There is a little bit of a chicken-and-egg problem here. I can’t tweet out a link to my post until I’ve published it, but I can’t embed the tweet until I’ve tweeted it. It’s common knowledge that the word “tweet” dates back to prehistoric times when we’d use a bird’s beak to etch short messages into wood, and this sort of thing was very hard to do back then. Fortunately we have Twitter on computers now. A sophisticated publishing system could easily post a tweet, then fetch that tweet’s ID and sub in the proper embed code.

Failing that, you can do it the clumsy way, as I have, and make up a little footer that I paste into the post with an edit after I’ve published it and tweeted about it. You’ll see it at the bottom of this post.

Here’s a little Markdown template you can use. I chose a few little unicode arrows but you could get fancy and use Twitter’s own images if you wanted.

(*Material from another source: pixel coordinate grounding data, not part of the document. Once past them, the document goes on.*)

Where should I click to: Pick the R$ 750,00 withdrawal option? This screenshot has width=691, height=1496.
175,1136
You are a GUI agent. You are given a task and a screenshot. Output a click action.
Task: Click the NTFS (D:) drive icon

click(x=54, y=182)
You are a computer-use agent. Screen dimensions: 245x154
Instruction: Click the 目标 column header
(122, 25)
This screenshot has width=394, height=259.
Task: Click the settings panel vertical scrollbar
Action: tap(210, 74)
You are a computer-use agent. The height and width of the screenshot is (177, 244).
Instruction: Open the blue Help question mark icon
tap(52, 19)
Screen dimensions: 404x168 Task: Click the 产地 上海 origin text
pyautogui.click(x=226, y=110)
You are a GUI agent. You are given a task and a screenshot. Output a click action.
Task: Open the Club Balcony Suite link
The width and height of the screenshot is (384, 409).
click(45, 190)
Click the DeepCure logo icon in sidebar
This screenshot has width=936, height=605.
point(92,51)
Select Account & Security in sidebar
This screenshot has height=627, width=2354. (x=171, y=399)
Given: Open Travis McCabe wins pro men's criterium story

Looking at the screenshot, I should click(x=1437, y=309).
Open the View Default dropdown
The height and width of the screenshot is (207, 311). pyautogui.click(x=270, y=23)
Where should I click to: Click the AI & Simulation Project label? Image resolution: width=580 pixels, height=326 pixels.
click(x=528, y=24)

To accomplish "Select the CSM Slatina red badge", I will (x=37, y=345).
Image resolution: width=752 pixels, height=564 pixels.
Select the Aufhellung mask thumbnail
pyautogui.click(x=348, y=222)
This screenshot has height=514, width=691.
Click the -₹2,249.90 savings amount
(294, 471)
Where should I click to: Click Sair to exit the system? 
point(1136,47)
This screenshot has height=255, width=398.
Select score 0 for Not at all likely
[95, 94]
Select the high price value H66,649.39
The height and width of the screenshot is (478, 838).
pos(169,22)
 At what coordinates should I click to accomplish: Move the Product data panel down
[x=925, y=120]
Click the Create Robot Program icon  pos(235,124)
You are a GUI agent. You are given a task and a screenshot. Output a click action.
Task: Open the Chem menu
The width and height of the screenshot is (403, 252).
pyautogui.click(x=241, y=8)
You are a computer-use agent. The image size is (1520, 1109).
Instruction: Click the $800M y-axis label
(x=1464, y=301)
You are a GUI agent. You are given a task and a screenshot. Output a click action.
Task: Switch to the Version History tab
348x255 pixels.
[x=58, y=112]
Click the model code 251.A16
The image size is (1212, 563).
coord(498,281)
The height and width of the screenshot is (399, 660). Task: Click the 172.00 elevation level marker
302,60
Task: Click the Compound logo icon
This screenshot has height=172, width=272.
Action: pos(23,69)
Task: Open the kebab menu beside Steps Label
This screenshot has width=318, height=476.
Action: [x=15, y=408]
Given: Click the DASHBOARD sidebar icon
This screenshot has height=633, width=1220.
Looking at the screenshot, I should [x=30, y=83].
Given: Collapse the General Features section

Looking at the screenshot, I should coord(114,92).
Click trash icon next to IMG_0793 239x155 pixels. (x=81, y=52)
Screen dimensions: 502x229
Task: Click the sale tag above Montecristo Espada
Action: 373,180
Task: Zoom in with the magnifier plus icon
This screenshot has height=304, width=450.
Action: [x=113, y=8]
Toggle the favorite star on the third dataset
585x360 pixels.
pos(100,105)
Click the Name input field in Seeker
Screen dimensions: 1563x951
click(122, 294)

Just replace the 111s with the long number at the end of your Tweet’s permalink.

[↺ Reply](https://twitter.com/intent/tweet?in_reply_to=111111111111111111) [↻ Retweet](https://twitter.com/intent/retweet?tweet_id=111111111111111111) [♡ Like](https://twitter.com/intent/like?tweet_id=111111111111111111)

So now, wherever you might be reading this, you can use Twitter as the comment system for this post, and people might actually see it instead of ignoring it like most comment sections. You can retweet or like right from the page or your RSS reader. I’m sure almost no one else will ever go through the effort, but it’s a thing I’m doing. Now back to writing about Superman or whatever.